Model checking is at the “high automation/limited scalability” end of this spectrum. Model checking is extremely powerful because it is a push-button process. Once you specify your model and the property you want to check, the computer does the rest. However, the method is fundamentally limited by the “state-explosion” problem. Model checking involves an exhaustive search of the entire state space of a system, and if this space is too big, verification becomes infeasible. Model checking has had most of its success in the hardware domain, where state and control logic are much smaller and simpler than in a typical piece of software. It is a good method to use for finding bugs because it’s great at producing small counterexamples, if they exist.

In practice, model checking consists of three basic steps:

  1. Capture the essence of the system you want to verify by constructing a model of this system, using a formal language that a model checking tool can understand.

  2. Capture the property you want to verify about your model in a property specification language (usually this is the same language in which the model is described).

  3. Press “go”, and wait for the tool to either a) declare that the property holds for your model, b) provide a counterexample, or c) give up.

The basic idea of model checking is simple: represent all possible states of your system as nodes in a directed graph, and represent the possible changes from state to state as directed edges from one node to another. Then, checking a property of your system boils down to running some sort of search algorithm on the graph. This graph-based representation is called a transition system.

The goal of this first post is to introduce the notion of a transition system, and to show how we can verify a simple type of property called an invariant. The example used throughout this post (a traffic light with three states) is a pedagogical one, and it’s very trivial. The point in this first post is not to show you the full power of model checking all at once; it’s to set up a conceptual framework that we can build on in subsequent posts.

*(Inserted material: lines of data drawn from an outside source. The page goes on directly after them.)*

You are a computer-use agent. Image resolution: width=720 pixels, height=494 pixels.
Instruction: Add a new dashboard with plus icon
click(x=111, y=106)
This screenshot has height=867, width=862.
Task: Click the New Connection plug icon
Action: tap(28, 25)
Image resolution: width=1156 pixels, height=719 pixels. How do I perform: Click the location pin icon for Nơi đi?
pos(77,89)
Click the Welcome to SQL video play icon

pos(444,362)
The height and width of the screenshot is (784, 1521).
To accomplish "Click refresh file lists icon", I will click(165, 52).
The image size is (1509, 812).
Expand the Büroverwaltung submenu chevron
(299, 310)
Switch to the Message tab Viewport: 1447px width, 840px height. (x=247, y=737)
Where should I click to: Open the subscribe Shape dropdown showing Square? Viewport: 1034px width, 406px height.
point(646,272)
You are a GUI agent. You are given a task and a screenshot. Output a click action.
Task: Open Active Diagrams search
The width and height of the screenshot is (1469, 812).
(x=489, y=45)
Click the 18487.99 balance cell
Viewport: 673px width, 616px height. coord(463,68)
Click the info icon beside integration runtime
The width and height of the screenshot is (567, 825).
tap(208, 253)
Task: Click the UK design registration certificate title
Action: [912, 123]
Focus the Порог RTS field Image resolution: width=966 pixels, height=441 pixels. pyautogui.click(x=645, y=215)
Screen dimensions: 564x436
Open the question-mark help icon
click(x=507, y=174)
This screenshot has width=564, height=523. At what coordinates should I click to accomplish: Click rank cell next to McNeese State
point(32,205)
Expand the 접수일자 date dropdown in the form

Each post will build on the previous one, and we will gradually move from simple systems and properties to more complex and meaningful ones. By the final post in this series, we will have developed a full-blown model checker in Haskell, and we will use it to verify some non-trivial properties about a cache coherence protocol.

Transition systems

module ModelChecking1 where

import Data.List (find)
import System.Random (RandomGen, randomR)

A transition system over state set s, action set action, and atomic propositional variables ap is defined as follows:

data TransitionSystem s action ap = TransitionSystem
  { tsInitialStates :: [s]
  , tsLabel         :: s -> [ap]
  , tsTransitions   :: s -> [(action, s)]
  }

The type s represents all possible states our system can be in; if the system is a traffic light, s might be the set of colors {red, green, yellow}; if it’s a sequential circuit, it might be the current value of a set of bits.

The type ap represents the relevant properties of a given state. Depending on what property we are interested in for our system, we might choose a corresponding set of variables ap that help us to capture the property using propositional logic. Each element of ap is a boolean-valued variable, and depending on which state the system is in, each such variable may be either true or false. The tsLabel function tells us the true-set of each state. The true-set is simply the set of variables which are true in a given state. If a variable is in this list, then it’s true; if it’s absent from the list, it’s false.

The type action is simply a “name” for each outgoing transition. These names do not carry any semantic content, but it’s often useful to give a name to a transition to indicate “what is happening” as the system changes from state to another.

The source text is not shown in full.